Apple is giving Vision Pro a rare bit of attention, and it comes with a very Apple twist: Siri is moving from a voice in your ear to a giant floating orb in front of your face. The company says the next version of visionOS will support its new agentic Siri features, bringing the assistant into the headset as a 3D visual presence that stays anchored wherever you place it.
That sounds equal parts futuristic and mildly absurd, which is usually a sign Apple is aiming at the right demo. Vision Pro is still a $3,500 product in search of a larger audience, so any update that makes the device feel more like a personal computer and less like a very expensive novelty is doing a lot of work.
Siri becomes a 3D presence in visionOS
On Vision Pro, users will be able to look at Siri in their field of view and ask it questions directly. Apple says the assistant will also be able to inspect what you can see around it, which puts it in the same broad category as camera-aware AI features already showing up on devices like Meta’s smart glasses. The difference, at least in Apple’s telling, is that this version is supposed to be tied more tightly to your files, messages, and apps rather than acting like a novelty tour guide.
The company also says the new Siri will handle agentic tasks across Macs, iPhones, and other Apple devices by pulling together information from emails, messages, and documents. That is the real prize here: if Apple can make Siri useful for searching and summarizing without turning it into a glorified suggestion machine, it finally gives the assistant a job description that matches the hype.
- Siri appears as a marble-like floating ball in Vision Pro
- Apple says users can change Siri’s voice
- The assistant can surface details from files, emails, and messages
- Public beta is due next month, with full release later this fall
Apple leans on Gemini for AI summaries
One quietly interesting detail: Apple says Gemini AI is being used for on-device and off-device summaries in these features. That is a telling choice, because Apple has spent years selling the idea that it can do everything itself, yet the practical route for better AI often means borrowing a stronger engine where needed. Competitors have been much more willing to say the quiet part out loud; Apple is just dressing it in spatial-computing clothes.
For visionOS 27, the bigger story may be what is not changing. Apple has already fixed the cartoonish Personas look in visionOS 26, and this next update sounds more like maintenance than reinvention. Macs are getting readability tweaks, other devices are getting stability and performance improvements, and Vision Pro is mostly getting a smarter Siri because Apple needs the headset to do something beyond impressing people in demos.

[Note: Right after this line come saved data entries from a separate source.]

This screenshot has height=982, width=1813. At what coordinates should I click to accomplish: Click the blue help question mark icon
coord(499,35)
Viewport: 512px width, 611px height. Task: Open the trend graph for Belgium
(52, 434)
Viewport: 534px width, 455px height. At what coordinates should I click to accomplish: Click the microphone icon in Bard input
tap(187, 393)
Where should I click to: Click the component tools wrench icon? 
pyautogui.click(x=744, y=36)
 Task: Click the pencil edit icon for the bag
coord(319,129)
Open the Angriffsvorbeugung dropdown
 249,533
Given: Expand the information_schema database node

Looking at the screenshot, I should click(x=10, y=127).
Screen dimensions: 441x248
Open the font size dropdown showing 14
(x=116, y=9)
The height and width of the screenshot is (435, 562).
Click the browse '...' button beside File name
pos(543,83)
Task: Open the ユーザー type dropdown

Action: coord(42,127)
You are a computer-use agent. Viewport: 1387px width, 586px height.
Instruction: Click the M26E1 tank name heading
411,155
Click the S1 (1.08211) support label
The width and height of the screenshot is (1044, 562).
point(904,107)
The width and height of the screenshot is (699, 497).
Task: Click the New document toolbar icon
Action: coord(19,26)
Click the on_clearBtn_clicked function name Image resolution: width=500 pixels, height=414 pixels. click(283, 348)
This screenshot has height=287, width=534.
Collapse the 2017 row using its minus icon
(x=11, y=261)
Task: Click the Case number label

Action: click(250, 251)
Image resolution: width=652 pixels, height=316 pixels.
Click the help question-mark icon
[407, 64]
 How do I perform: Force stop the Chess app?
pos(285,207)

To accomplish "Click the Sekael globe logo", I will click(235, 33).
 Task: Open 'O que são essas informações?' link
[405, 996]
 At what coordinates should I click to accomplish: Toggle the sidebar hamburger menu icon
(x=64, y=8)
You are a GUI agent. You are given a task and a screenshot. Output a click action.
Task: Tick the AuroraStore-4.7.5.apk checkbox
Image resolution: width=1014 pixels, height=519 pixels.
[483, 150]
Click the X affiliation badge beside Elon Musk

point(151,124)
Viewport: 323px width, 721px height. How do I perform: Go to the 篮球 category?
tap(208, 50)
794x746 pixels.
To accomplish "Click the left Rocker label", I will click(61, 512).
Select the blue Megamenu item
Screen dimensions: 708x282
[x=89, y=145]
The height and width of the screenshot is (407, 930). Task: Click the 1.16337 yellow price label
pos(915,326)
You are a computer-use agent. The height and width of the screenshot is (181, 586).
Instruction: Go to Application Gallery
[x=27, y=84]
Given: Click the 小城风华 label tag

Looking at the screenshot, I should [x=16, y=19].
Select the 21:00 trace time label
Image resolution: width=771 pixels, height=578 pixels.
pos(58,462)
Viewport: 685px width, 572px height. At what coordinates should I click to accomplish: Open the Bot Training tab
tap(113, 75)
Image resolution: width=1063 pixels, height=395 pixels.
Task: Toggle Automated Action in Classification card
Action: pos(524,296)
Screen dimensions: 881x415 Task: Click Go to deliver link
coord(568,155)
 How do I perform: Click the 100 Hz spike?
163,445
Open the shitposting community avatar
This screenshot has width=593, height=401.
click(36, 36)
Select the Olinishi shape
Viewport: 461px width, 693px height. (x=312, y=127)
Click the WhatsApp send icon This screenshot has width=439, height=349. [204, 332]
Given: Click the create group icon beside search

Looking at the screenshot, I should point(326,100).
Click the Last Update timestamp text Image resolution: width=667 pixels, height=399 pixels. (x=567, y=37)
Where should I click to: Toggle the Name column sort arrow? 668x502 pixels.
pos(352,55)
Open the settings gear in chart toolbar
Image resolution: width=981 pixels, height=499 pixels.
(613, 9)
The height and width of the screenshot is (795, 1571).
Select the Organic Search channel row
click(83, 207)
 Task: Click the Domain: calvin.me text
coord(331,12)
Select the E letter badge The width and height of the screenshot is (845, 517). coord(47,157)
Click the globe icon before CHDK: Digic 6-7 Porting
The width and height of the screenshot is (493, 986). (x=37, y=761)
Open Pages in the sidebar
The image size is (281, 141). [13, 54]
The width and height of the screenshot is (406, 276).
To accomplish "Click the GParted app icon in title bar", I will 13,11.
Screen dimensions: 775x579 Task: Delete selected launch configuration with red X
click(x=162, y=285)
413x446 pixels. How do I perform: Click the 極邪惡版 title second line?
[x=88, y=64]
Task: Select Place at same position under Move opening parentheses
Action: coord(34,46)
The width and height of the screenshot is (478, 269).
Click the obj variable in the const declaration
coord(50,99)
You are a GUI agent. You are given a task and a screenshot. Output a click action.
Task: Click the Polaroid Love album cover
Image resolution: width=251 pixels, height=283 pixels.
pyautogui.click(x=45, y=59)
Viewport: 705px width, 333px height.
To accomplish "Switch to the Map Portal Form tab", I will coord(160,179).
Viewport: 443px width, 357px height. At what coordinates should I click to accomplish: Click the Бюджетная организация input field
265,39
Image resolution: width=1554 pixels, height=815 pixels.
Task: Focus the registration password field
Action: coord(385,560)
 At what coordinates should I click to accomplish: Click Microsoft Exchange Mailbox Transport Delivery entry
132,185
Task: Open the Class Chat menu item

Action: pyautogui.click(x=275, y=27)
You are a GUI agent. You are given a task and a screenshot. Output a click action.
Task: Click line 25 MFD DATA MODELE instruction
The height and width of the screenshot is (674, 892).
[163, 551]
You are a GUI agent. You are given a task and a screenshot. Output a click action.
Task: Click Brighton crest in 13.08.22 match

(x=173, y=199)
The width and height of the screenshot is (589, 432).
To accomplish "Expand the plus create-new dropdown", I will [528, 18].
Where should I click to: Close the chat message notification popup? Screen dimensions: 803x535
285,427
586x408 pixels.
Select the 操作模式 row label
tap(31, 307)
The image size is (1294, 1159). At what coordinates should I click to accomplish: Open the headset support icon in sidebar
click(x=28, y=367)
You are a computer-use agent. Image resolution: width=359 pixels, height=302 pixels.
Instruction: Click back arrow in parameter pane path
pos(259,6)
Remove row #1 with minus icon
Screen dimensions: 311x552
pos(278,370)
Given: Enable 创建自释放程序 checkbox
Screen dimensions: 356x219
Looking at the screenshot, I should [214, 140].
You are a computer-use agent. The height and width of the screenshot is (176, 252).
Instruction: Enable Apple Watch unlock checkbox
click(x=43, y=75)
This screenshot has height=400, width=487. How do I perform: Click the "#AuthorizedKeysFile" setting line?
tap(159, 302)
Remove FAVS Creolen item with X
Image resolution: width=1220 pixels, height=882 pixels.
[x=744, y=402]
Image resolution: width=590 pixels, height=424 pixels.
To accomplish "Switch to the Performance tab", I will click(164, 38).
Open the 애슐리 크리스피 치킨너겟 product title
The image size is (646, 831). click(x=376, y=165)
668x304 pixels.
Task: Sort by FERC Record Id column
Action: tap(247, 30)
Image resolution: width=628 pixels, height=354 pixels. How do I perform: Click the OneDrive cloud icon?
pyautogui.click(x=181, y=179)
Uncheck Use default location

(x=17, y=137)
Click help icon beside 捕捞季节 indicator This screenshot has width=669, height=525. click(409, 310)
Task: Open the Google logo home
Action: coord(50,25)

Apple’s glasses problem is still ahead
The awkward truth is that Vision Pro may be Apple’s only spatial device for a while. The company says the next step for visionOS is compatibility with some version of smart glasses or AR glasses, but those products may not arrive until 2027 at the earliest. Until then, Apple has to keep making Vision Pro feel relevant on its own, which means piling more intelligence into the headset and hoping people notice the software more than the price tag.
That makes this Siri update a bridge, not an endpoint. If Apple can deliver accurate AI summaries and genuinely useful visual search in public beta next month, it may give Vision Pro a much-needed second act. If the answers are fuzzy or the assistant feels like a shiny gimmick with better lighting, the headset will still be waiting for the hardware wave Apple clearly wants to arrive later.